[Web-SIG] Shameless self promotion, and serious question.

Paul Boddie paul.boddie at ementor.no
Thu Mar 18 05:39:48 EST 2004

A.M. Kuchling [mailto:amk at amk.ca] wrote:
> On Wed, Mar 17, 2004 at 06:15:38PM +0100, Paul Boddie wrote:
> > support to be rather irritating - FieldStorage is just one part of that -
> > and sometimes one wonders if it's really possible to make a sane layer of
> > functionality without undoing the dubious design decisions of various
> > frameworks and then having to reimplement that sanity, afresh, on top.
> I suspect that most web frameworks will bypass the 'cgi' module as much as
> possible; it's too messy to deal with and too difficult to clean up.

Yes, I doubt that most people actually use the FieldStorage class to the
extent of its design; that is, the way that objects of that class can
presumably reside in hierarchies, given the MIME-based nature of HTTP
message bodies. On that front, it's important to distinguish between
"fields" which come from the URL and those which come from some part of the
message body; there have been various discussions about "merging GET and
POST parameters", but the different frameworks are pretty inconsistent on
this. Another disturbing aspect of FieldStorage is the usage of temporary
files and other seemingly "early Web Age" techniques.
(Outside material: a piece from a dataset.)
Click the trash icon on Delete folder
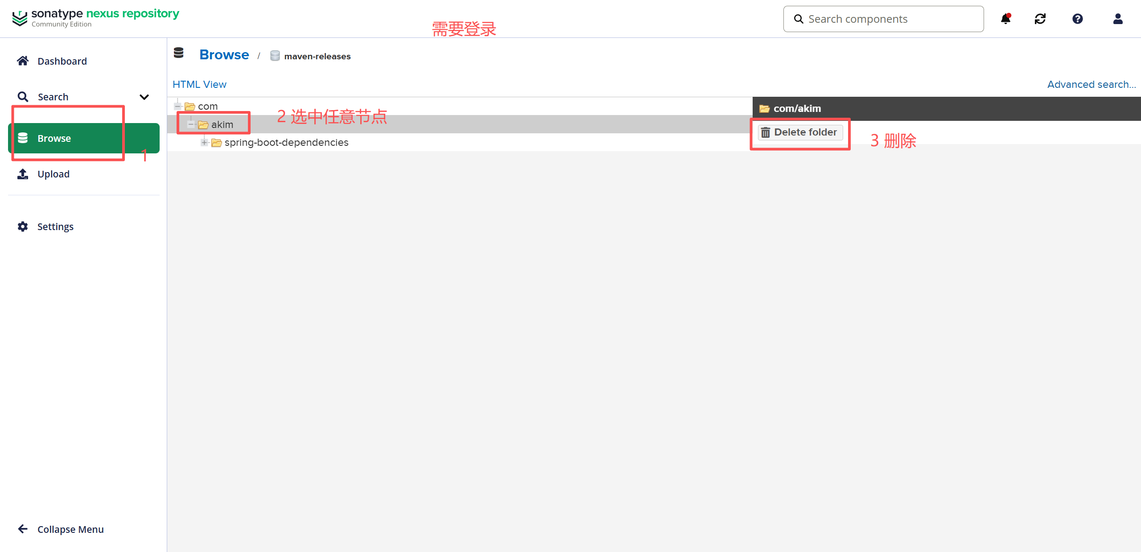 pyautogui.click(x=766, y=132)
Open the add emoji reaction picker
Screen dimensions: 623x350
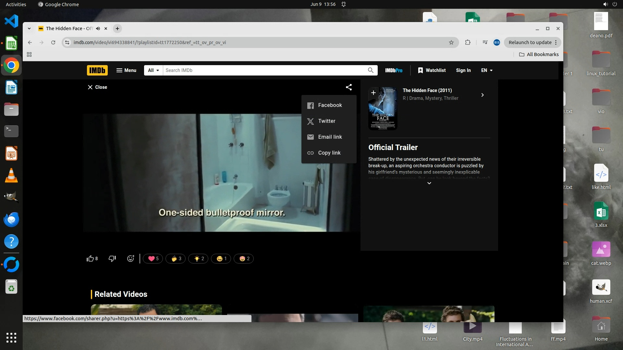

> I'm puzzled by the WebStack package.  Why implement a layer of sanity on top
> of various dubious frameworks, instead of just implementing that layer of
> sanity directly?  But then it's just another framework, and it becomes
> apparent that definitions of sanity differ.

Well, when peeling back framework behaviour which seems errant, and
attempting to support BaseHTTPRequestHandler as a first-class framework, one
does almost start to implement one's own "sane" framework. Anyway, my
motivations should be clearly stated in the README.txt file, but my belief
was that most frameworks do most things in mostly the right way, and by
making use of those mechanisms and exposing them to applications in a
unified fashion, one doesn't have to care about which framework one is going
to be deploying on. Some people are wedded to the choice of certain
frameworks, either for practical or for ideological reasons, but that
doesn't mean that the applications available have to be divided up into
"exclusive", fragmented groups which then have to be ported between
frameworks as the need arises.

A side effect of this, given various oversights in various frameworks, is
that a library of knowledge and techniques can be built up both around each
framework and around the implementation of Web/HTTP mechanisms in general.
It's a bit like a code version of the Web Frameworks Overview but with stuff
you can play with. But really, I just want to be able to deploy things on
different frameworks, hopefully providing things like better URL-to-resource
mapping within applications - an area which often seems incoherent or just
poorly supported within today's frameworks. Whether it's possible to work
around every limitation at a higher level than the underlying framework
seems doubtful, but it's arguably better than slowly drifting towards an
agreement over a vague API specification that none of the framework
developers are interested in implementing anyway.